Lainnya yang menjadi perhatian milenial adalah beyond product. Yakni, saat membeli atau mengonsumsi produk tidak sekadar memberikan keuntungan secara fisik (physical benefit), tapi harus ada trust dan emotional benefit. “Mereka bahkan rela membayar dengan harga lebih mahal apabila produk diproduksi secara bertanggungjawab terhadap alam dan lingkungan,” ujarnya.
Mendengarkan
Menurut Kepala Biro Komunikasi dan Pelayanan Masyarakat Kementerian Kesehatan (Rokomyanmas Kemenkes) Widyawati, mendengarkan adalah kunci utama untuk mendapatkan atensi milenial. Mulai dari mendengarkan topik atau isu yang sedang mereka bicarakan sampai yang sedang mereka inginkan. “Dari situ kita bisa menganalisis, kemudian membuat kesimpulan yang dikemas dalam sebuah agenda setting,” ujarnya.
Wiwid, begitu Widyawati akrab disapa, mengaku banyak belajar tentang cara mengelola audiens milenial dari tim internal Rokomyanmas Kemenkes. Sebanyak 50 persen Biro ini didominasi oleh gen Y.

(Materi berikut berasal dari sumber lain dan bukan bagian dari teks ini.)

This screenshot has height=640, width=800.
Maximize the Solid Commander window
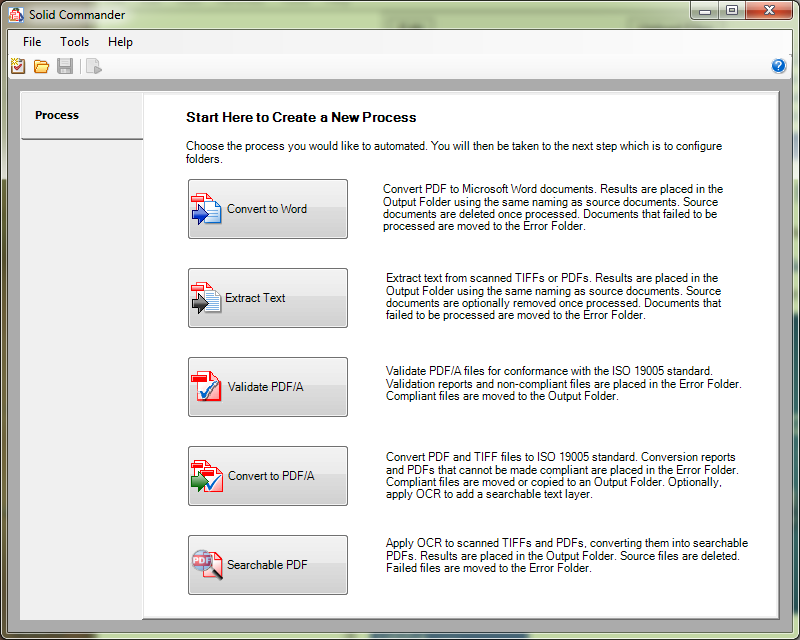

Dalam merangkul milenial, Kemenkes tak sekadar menjadikan mereka sebagai target audiens, tapi juga mitra. Mereka pun kerap mengadakan pertemuan dengan blogger, menggaet influencers, hingga pegiat media sosial. Berbagai program komunikasi pun dikemas semenarik dan seinteraktif mungkin. Mulai dari Live Instagram Rabu Sehat (Rehat), Siaran Radio Kesehatan (SRK), website Sehat Negeriku, sign ads, videografi, hingga menyelenggarakan berbagai gelar wicara di TV dan radio swasta nasional.
Dari data pembaca yang dihimpun PR INDONESIA menunjukkan hampir 70 persen audiens PR INDONESIA adalah generasi milenial dan Z. “Data ini mematahkan anggapan bahwa milenial memiliki minat baca yang rendah,” kata founder dan CEO PR INDONESIA Group Asmono Wikan.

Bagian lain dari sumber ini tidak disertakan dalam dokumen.